On December 28, 2000, NASA Kids recommended “Calendars through the Ages,” adding it to an article discussing the history of the calendar and the passage of time.

Daylight Saving Time: While the adoption of Daylight Saving Time is almost always rife with controversy, most of the world has implemented it. This exhibit explores the standardization of time and the origins of Daylight Saving Time, while providing up-to-date information on if and when countries around the globe observe it.

Writing for the National Review, Lawrence W. Reed of the Mackinac Center for Public Policy cited IDEA’s work in a discussion of the history of time.

This exhibit was also cited as a learning resource by the Los Angeles Times Education Page and was recommended by the New York Times as a source of information explaining the history of Daylight Saving Time. On March 9, 2007, it was mentioned in the Washington Post‘s Going Out Guide, in which writer Caroline Kettlewell cited WebExhibits as a source of “a host of interesting facts about DST.”

Poetry through the Ages: Tracing the origins of European poetry from its ancient Greek roots and its evolution through history to modern times, this exhibit is designed to move poetry into the mainstream. With an interactive tour and multimedia content, the exhibit explains both the history and mechanics of 18 poetry forms, and gives visitors “recipes” so that they can write their own poetry.

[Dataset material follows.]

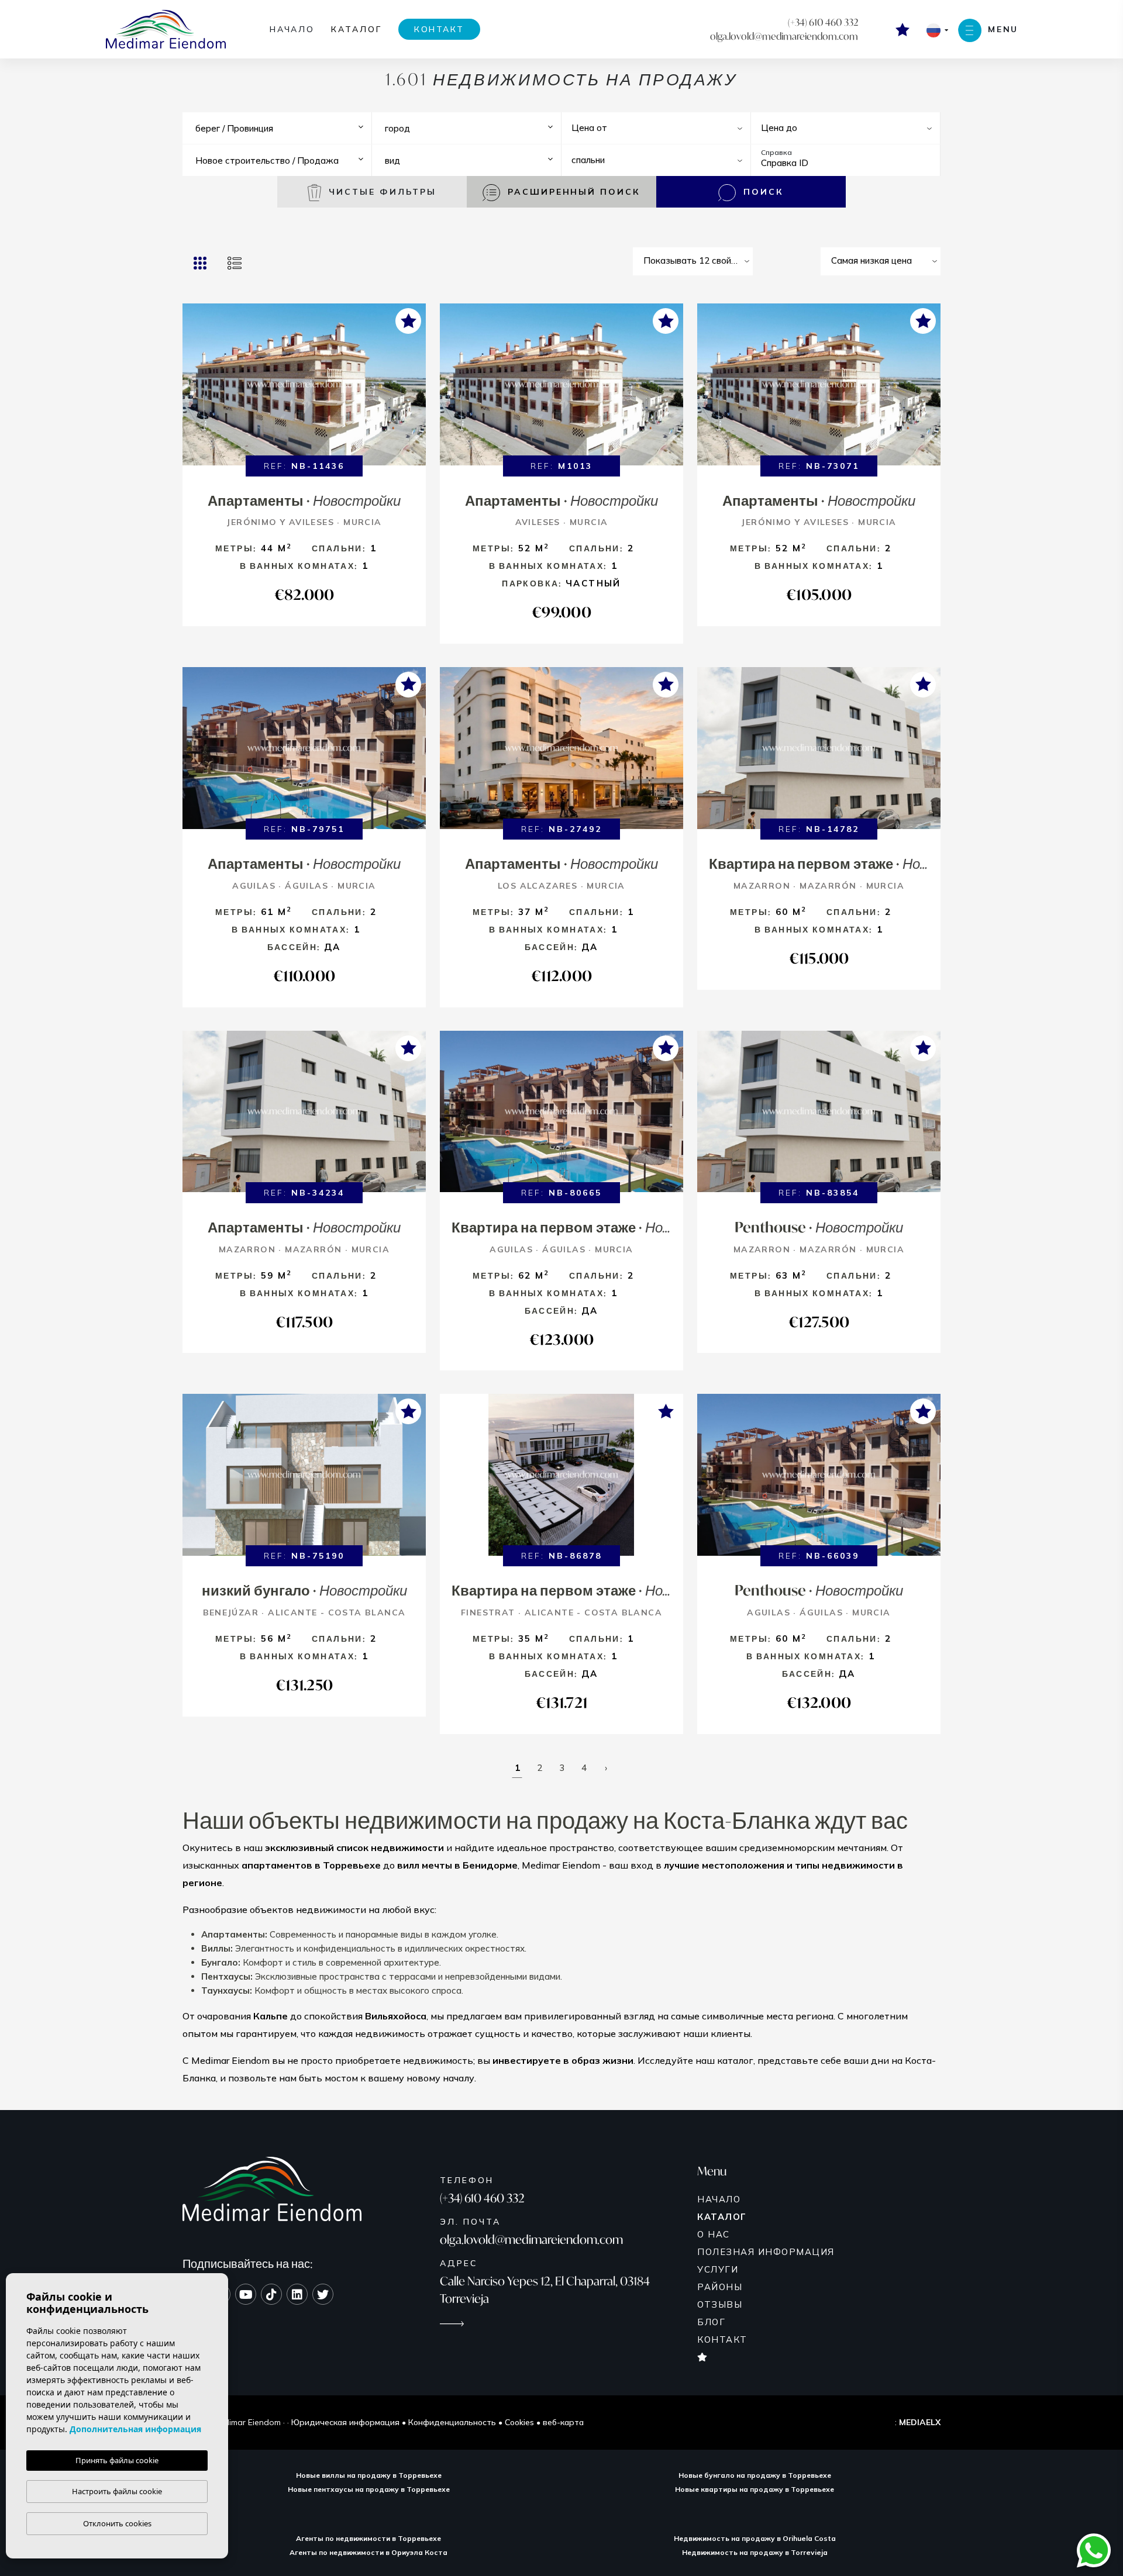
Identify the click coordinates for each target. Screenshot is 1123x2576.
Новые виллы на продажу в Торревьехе (369, 2475)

Investigating Bellini’s Feast of the Gods: Early in the 16th century, Giovanni Bellini painted the Italian Renaissance masterpiece “The Feast of the Gods.” However, 10 years later, the renowned Titian painted over the masterpiece. Using innovative data display techniques, this exhibit explains the scientific analyses conducted by the National Gallery of Art. (A version of the exhibit was produced in Spanish for the Prado in Madrid.)

Another wonderful, inclusive site is WebExhibits where great details are given about the investigation of this painting.
– CS Judd, Journal of Chemical Education,

Van Gogh’s Letters: On December 13, 1872, Vincent van Gogh (1853-1890) wrote to his brother Theo, “…We must be sure to write to each other regularly…” Over the next two decades, hundreds of letters were shared between the brothers and with others, giving us an unparalleled record of the artist’s creative and spiritual life. This exhibit enables visitors to explore that inner life.

Interestingly, this will not be the first Web site to offer access to van Gogh’s letters. A site maintained by WebExhibits, and funded with a grant from the U.S. Department of Education, has all of the artist’s letters that were included in the old English edition.
– Kate Taylor, the New York Sun,
August 21, 2007

Pigments through the Ages: This exhibit explores the historical origins and the science of color pigments, in rich detail and with the aid of beautiful imagery. Visitors are treated to an interactive explanation of how paintings are created using myriad colors and types of paint.

Family Tree of the Greek Gods: This interactive genealogic map employs radial mapping and an exploratory user interface that invites visitors to learn about the gods and goddesses who brought order and meaning to the universe of the ancient Greeks.

Butter: Visitors to this virtual exhibit can explore the historical origins, composition, science, and uses of this wonderfully smooth, rich indulgence.